[DATA EXTRACT]

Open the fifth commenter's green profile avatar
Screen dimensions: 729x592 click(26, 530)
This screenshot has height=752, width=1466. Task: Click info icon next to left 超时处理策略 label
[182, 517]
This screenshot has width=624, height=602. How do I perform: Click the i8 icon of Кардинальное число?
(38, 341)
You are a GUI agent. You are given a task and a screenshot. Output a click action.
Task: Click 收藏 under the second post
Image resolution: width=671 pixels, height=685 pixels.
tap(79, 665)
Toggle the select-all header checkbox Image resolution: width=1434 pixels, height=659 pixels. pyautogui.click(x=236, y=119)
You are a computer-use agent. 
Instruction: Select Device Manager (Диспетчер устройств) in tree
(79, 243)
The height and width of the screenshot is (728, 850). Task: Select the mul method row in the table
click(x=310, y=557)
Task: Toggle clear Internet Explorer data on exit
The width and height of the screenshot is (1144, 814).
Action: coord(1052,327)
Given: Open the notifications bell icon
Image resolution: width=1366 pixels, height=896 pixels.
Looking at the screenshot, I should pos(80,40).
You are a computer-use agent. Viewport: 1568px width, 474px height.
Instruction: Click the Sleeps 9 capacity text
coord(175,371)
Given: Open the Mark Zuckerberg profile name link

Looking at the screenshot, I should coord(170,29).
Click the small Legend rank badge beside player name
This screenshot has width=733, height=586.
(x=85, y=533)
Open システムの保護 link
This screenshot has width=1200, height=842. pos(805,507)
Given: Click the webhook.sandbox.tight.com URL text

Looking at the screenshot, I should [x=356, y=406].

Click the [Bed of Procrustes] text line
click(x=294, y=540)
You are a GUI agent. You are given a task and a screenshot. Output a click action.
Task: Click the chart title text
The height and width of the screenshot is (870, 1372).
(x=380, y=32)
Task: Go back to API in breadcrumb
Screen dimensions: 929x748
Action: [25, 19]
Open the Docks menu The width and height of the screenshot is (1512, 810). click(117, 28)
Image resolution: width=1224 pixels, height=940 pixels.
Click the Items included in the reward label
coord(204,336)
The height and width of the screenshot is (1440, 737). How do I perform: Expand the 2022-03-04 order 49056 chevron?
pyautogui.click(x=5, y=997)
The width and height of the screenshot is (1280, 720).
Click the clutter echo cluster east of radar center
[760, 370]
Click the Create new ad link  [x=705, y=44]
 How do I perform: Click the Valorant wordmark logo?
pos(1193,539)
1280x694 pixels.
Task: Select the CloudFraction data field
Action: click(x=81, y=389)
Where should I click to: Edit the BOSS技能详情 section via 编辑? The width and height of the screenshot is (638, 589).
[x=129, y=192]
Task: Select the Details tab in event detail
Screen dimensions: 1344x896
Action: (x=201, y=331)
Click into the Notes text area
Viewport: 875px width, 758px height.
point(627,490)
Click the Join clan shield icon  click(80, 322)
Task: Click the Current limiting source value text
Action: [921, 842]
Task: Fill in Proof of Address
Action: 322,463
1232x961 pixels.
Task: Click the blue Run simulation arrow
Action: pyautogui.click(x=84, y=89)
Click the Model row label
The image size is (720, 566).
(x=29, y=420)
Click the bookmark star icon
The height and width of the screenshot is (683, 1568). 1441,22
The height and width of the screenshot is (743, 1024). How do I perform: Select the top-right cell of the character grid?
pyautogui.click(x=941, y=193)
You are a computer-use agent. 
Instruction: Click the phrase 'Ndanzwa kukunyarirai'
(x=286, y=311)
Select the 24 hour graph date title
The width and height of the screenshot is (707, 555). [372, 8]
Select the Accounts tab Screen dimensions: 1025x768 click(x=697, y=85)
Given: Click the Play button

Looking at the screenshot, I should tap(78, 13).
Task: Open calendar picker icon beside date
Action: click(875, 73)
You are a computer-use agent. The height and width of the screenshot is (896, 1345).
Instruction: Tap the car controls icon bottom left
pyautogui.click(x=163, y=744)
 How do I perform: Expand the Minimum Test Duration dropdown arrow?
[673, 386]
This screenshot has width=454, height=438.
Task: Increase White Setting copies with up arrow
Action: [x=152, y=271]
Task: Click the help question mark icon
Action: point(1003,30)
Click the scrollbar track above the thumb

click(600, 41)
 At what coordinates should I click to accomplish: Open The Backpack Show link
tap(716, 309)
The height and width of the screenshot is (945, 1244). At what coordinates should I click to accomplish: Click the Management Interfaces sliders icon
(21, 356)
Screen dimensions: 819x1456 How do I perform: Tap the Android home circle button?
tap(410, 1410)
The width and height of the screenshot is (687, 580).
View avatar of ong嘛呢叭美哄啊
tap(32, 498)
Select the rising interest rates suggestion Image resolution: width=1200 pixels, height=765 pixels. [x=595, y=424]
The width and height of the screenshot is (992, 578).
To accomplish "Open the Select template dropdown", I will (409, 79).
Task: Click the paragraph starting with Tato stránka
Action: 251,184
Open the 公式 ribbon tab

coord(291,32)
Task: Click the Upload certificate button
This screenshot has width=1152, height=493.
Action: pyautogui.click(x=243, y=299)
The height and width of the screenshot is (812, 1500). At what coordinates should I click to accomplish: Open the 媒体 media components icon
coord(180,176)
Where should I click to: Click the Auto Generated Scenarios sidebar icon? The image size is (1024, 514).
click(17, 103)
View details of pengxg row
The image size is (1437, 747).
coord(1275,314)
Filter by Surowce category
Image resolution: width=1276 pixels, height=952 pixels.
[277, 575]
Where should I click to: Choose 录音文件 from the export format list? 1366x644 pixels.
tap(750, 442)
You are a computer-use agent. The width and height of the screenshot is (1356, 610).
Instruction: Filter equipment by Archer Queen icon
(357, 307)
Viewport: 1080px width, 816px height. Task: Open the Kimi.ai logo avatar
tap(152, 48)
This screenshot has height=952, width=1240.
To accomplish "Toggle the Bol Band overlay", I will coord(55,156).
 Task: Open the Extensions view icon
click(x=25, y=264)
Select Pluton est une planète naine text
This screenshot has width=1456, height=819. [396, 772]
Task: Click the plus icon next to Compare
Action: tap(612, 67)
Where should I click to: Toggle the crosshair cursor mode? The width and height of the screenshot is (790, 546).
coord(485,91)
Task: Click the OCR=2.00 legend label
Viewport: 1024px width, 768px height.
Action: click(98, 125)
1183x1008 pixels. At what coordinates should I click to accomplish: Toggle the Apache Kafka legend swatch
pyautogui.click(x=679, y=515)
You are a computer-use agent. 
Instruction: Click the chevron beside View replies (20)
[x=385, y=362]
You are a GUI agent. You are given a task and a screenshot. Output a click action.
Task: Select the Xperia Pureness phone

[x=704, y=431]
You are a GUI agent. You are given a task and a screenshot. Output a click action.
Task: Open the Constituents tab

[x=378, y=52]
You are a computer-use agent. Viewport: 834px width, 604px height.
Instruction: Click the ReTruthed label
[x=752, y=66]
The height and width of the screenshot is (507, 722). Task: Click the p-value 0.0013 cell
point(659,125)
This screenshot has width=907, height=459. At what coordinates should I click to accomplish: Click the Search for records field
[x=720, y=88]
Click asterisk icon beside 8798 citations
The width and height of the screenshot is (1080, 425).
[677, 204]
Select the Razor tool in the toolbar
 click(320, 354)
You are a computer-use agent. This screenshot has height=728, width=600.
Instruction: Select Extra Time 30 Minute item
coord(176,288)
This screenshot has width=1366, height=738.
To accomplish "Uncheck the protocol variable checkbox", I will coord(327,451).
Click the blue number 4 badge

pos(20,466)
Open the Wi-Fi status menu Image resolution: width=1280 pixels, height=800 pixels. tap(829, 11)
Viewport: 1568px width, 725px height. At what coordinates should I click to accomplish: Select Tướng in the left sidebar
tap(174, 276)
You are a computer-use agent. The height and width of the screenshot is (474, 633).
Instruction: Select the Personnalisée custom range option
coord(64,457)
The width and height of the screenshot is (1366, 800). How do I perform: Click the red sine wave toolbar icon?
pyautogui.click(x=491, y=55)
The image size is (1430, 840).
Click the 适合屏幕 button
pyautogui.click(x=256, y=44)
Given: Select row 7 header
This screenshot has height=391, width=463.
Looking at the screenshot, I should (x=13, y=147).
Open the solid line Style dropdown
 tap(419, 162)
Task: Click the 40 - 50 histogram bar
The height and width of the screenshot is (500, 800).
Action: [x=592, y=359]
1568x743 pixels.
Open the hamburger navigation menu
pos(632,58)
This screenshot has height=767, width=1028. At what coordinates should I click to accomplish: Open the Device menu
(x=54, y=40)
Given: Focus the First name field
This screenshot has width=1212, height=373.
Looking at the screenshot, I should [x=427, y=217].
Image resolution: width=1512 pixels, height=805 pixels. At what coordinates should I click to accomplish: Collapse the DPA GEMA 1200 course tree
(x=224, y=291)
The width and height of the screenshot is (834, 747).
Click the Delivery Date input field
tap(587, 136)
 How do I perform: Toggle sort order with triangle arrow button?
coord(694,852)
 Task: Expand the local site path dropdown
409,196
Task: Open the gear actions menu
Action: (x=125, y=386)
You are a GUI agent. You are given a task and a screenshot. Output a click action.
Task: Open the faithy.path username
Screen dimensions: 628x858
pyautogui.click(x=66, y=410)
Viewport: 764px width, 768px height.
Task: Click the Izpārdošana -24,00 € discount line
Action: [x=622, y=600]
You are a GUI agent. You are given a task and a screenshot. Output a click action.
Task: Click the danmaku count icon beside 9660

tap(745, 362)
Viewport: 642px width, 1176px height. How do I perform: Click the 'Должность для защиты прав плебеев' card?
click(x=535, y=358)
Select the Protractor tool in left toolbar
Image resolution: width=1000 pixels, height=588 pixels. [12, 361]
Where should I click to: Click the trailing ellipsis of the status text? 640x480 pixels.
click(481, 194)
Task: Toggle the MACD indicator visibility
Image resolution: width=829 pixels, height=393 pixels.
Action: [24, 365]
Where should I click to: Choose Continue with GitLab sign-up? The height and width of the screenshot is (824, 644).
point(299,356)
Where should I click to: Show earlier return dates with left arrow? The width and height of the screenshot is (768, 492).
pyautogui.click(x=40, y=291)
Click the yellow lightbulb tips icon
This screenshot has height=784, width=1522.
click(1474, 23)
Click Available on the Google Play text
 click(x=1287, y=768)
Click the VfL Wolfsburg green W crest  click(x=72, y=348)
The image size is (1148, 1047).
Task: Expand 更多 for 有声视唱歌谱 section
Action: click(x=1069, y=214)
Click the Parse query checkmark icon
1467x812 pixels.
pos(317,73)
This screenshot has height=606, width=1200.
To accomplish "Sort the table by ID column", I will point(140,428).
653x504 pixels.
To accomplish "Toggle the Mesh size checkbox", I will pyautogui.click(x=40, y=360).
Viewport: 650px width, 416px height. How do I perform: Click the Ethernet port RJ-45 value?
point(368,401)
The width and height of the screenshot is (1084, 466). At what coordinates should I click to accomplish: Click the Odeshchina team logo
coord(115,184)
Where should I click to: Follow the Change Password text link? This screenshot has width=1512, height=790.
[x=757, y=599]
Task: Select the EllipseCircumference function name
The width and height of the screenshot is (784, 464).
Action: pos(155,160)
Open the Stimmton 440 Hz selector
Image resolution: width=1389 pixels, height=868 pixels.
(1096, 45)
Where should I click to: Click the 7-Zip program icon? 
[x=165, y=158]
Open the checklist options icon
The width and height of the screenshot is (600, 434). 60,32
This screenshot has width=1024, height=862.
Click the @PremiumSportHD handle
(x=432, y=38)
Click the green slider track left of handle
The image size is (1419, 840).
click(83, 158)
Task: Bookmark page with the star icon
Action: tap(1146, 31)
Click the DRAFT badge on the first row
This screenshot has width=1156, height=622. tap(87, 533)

[/DATA EXTRACT]

§ PROBLEM: Every line in the records above that contains the word "header" should be copied out.

§ YOUR RESPONSE:
Toggle the select-all header checkbox Image resolution: width=1434 pixels, height=659 pixels. pyautogui.click(x=236, y=119)
Given: Select row 7 header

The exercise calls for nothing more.